▶ Auftrag
Übertragen Sie diesen Satz aus dem Quellenauszug zur Olympiasperre ins Englische: „Denn die Gewichtheber haben den bulgarischen Verband nach elf positiven Dopingfällen bereits für Rio gesperrt – und der Internationale Sportgerichtshof hat das bestätigt.“

==== Quellenauszug ====

Ob Baumgartners Vorschlag, der mit dem Ausschluss der Russen enden könnte, in der erweiterten Sportfamilie auf Beifall stößt, ist fraglich. IOC-Präsident Thomas Bach bittet nächste Woche zu einem Treffen, um das Vorgehen der Weltverbände, wie es heißt, „zu harmonisieren“. Dabei gehe es „um die schwierige Entscheidung zwischen kollektiver Verantwortung und individueller Gerechtigkeit“. Im Klartext: um die Frage, ob man überhaupt einen Bann gegen Russland, gegen eine Nation, verhängen darf.

Interessant daran ist vor allem, wie Jurist Bach, der öffentlich gern den entsetzten Mahner für „Null-Toleranz“ gibt, ein Urteil ignoriert, das diese Frage längst beantwortet hat. Denn die Gewichtheber haben den bulgarischen Verband nach elf positiven Dopingfällen bereits für Rio gesperrt – und der Internationale Sportgerichtshof hat das bestätigt. In dem bisher unveröffentlichten Urteil (CAS 2015/A4319) stecken viele Sätze, die auch Bach interessieren müssten:

Eine Olympiasperre gegen einen Verband ist demnach nämlich nicht als „Sanktion gegen einzelne Athleten“ zu verstehen. Vielmehr würden diese an der Olympiateilnahme gehindert, weil sie zu einem Nationalverband gehören, „der unfähig ist, Doping effektiv zu bekämpfen“.

Wenngleich, auch das steht im Urteil, die Weltverbände ihre nationalen Mitglieder lediglich daran hindern können, den eigenen Nationalen Olympischen Komitees Athleten für Rio zu empfehlen: „Zu erwarten ist jedoch, dass die NOKs keine Athleten gesperrter Verbände nominieren und, sollte das dennoch geschehen, das IOC die Teilnahme solcher Athleten untersagt.“

„Übergeordnete Anliegen“ würden ein solches Vorgehen rechtfertigen – wie das, „die Werte des Sports zu schützen“. Heißt nichts anderes als: Der faire Sport geht vor. Schwere Kost für Bach, sollte der tatsächlich intervenieren wollen, falls der Leichtathletik-Verband IAAF morgen die Russen ausschließt.

==== Gegebene Daten ====

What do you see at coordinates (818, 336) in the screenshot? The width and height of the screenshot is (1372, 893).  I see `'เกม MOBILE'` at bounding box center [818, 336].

====

▶ Lösung
After all, the weightlifters have already banned the Bulgarian federation from Rio after eleven positive doping cases – and the Court of Arbitration for Sport has confirmed this.